Please count the lines in the entries below that include the word "Open", and give only the number.

Stored items:
******

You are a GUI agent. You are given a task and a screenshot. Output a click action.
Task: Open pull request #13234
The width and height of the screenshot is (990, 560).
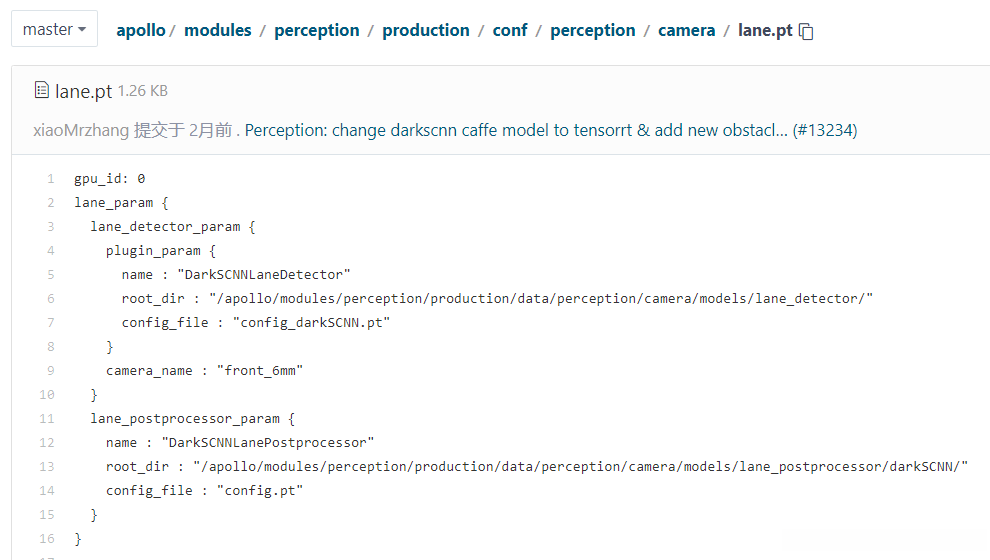click(x=824, y=130)
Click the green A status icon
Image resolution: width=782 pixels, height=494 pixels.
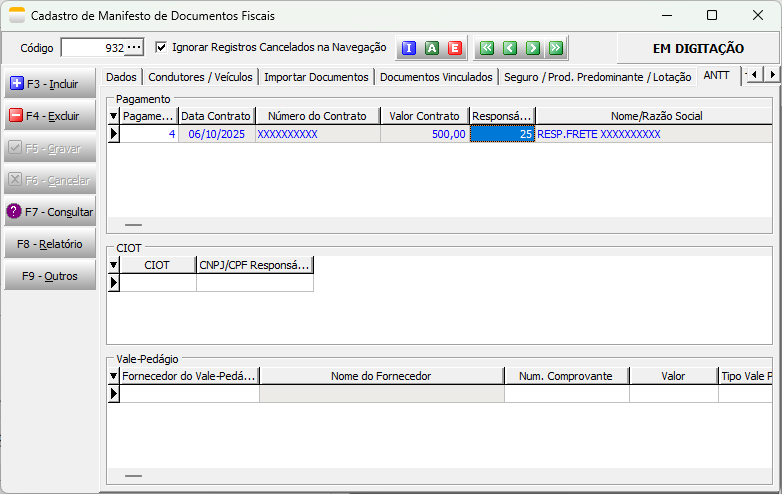click(x=431, y=48)
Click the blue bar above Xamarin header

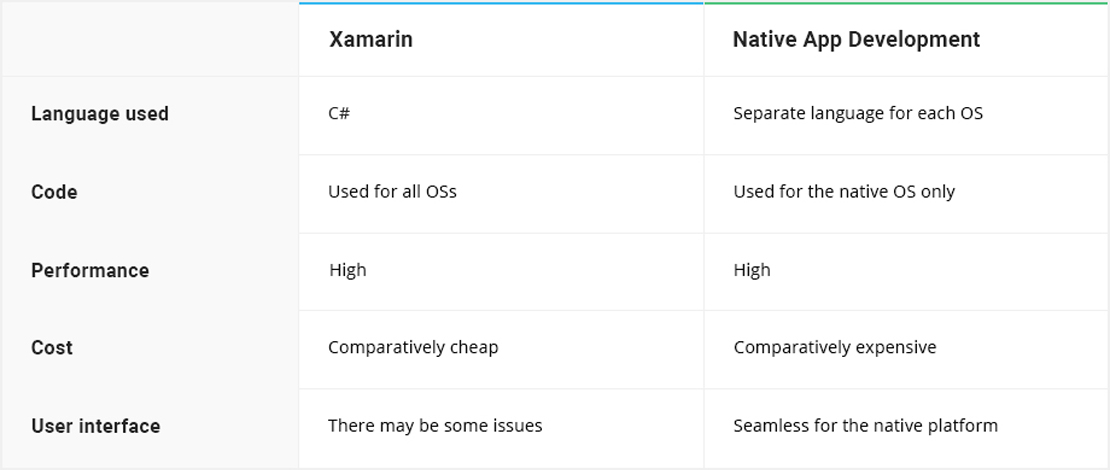point(501,3)
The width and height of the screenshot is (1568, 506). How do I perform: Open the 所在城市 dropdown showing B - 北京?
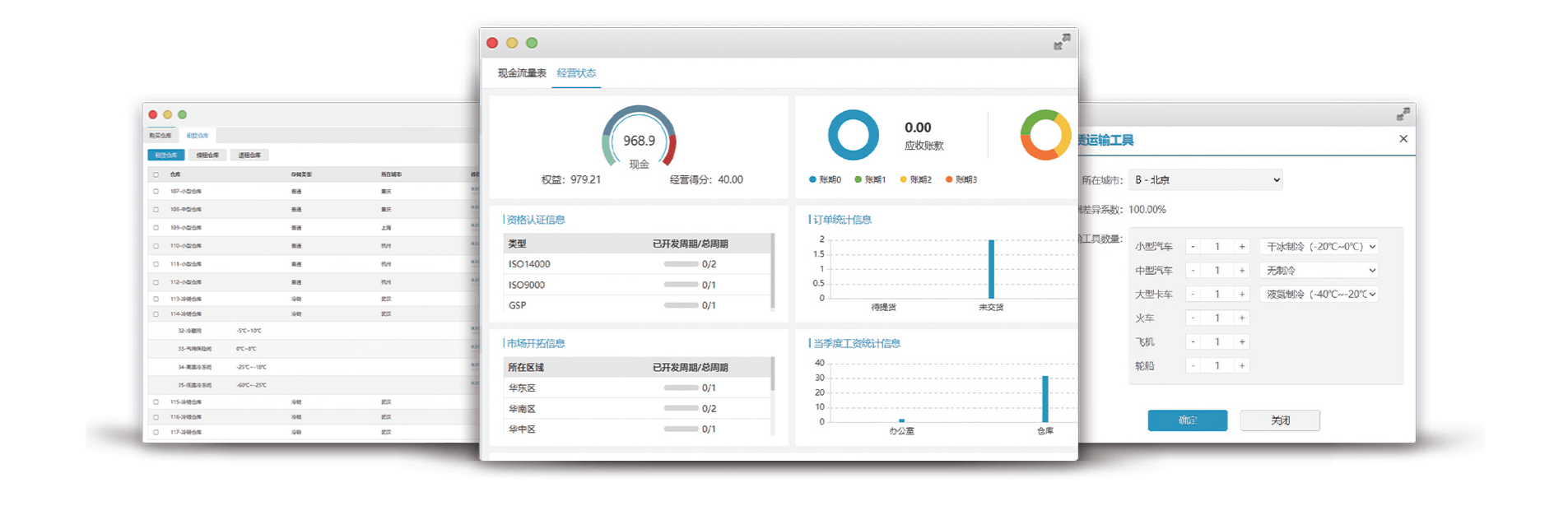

******

**SOLUTION:** 2